FOOD & FUEL
Forty-five years may have dimmed a frame or two of memory, but I can still see my father emptying small bags of flour-like powder into a five-gallon bucket and, then, slowing stirring in a trickle of water until the two ingredients combined to make a chalky, white cream. The bags contained the still-new, pre-emergent herbicide atrazine.
I also recall him sometimes stirring the creamy mix with a bare arm to ensure all the lumps of fine powder had dissolved fully. Afterwards he’d just rinse off the white skim-in the bucket, of course: waste not-and continue on his weed-killing ways.
Today, no farmer can be found elbow-deep into any container of pesticide, herbicide or fungicide. Back then, however, a decade before anyone ever heard the phrase “environmental protection agency,” agriculture was climbing the learning curve on how everyone was about to live better through chemistry.
And we did; a gazillion weeds never raised their nutrient-sucking heads in our corn fields. Dad killed ’em in their crib with help from Mr. Ciba and Mr. Geigy.
Fifty years later that’s still the case. Atrazine, according to 2005 U.S. Department of Agriculture data, remains the most widely used farm herbicide in the nation. An estimated 76.4 million pounds was used that year; 86 percent in corn production.
But atrazine is bigger than America. Syngenta, Ciba’s successor, and competitors sell it in 80 nations. Ironically, the European Union, Swiss-based Syngenta’s backyard, bans atrazine. The EU halted sales in 2004 over concerns linked to what it describes as atrazine’s persistent groundwater contamination.
Curiously, that ban came just a year after the U.S. EPA’s “Interim Reregistration Eligibility Decision” all but raised atrazine to sainthood here. “The total or national economic impact resulting from the loss of atrazine,” noted EPA then, “would be in excess of $2 billion per year if atrazine were unavailable.”
No doubt, but this and subsequent analyses didn’t – could have – address new environmental concerns. Between 2003 and 2005, EPA surface and groundwater testing found 94 of 136 public water systems in 10 states contained atrazine at levels higher than the EPA’s 3 parts per billion standard.
More recently, research by Tyrone Hayes, a professor of integrative biology at the University of California, indicates that atrazine concentrations are 30 times less than EPA’s 3 ppb has caused dramatic changes in the reproduction systems of amphibians.

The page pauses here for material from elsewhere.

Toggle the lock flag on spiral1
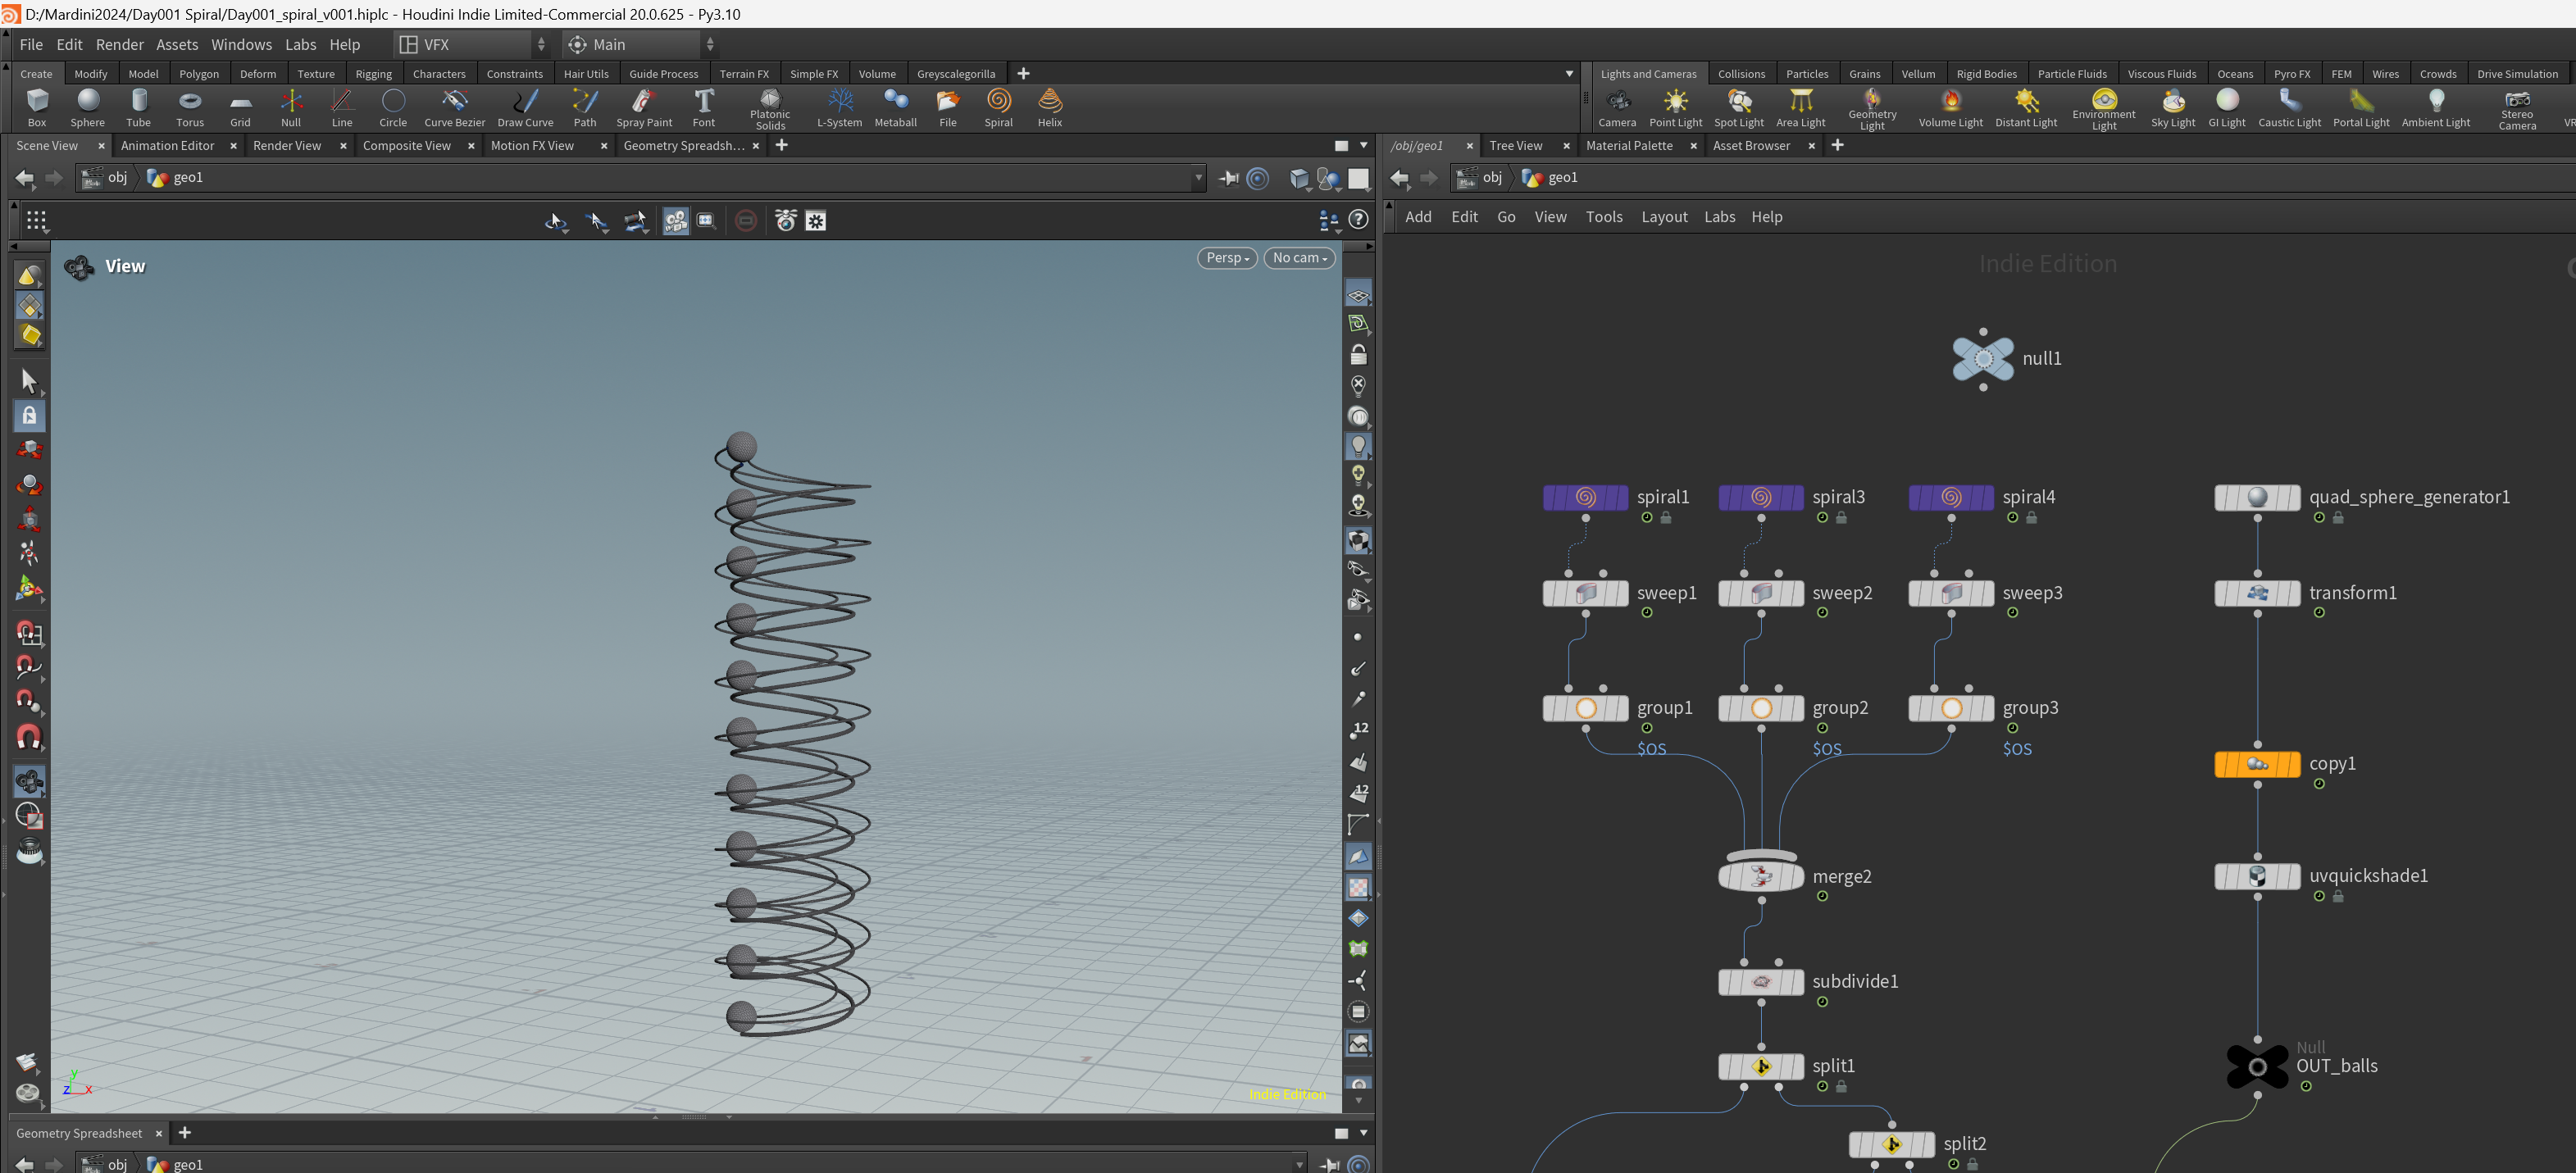 coord(1666,518)
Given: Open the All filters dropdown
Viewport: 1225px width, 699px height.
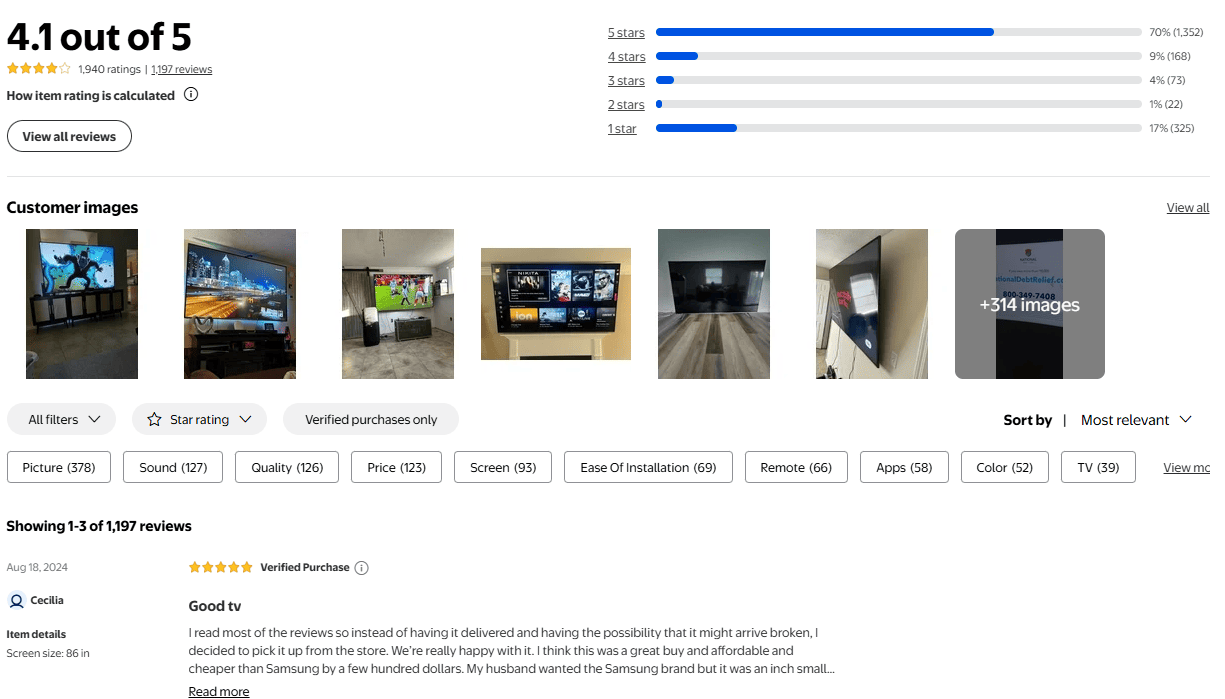Looking at the screenshot, I should pos(61,419).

In lectures around the country, Hayes, a Harvard-trained biologist, notes that “a half million pounds of atrazine fall in rainwater every year in the U.S.” and that “1.2 million pounds flow into the Gulf of Mexico” annually.
Hayes’ research – and the physiological questions it raises – almost single-handedly brought atrazine back onto EPA’s radar.
Last October, EPA announced another detailed examination of atrazine to determine its “potential cancer and non-cancer effects on humans” and “its association with birth defects, low birth weight and premature births.”
In January, 53 farm groups rose to atrazine’s defense by claiming EPA was “politicizing” the review process by taking another look at atrazine. On May 3, the Wall Street Journal chimed in with a loud editorial that claimed the review will cause “(s)ome farmers to go out of business or ask the federal government for more subsidies.”
Nonsense. Does anyone anywhere seriously believe EPA would conduct a review of the most widely-used herbicide in global agriculture that wouldn’t be “transparent, peer-reviewed science,” as the farm groups demanded? Does anyone honestly think the review itself will wipe out U.S. farmers?
Good grief. If sound science is the goal, as the farm groups and Journal insist, then atrazine has nothing to hide in the review.
Until it’s completed, however, both need to get their arms out of the bucket.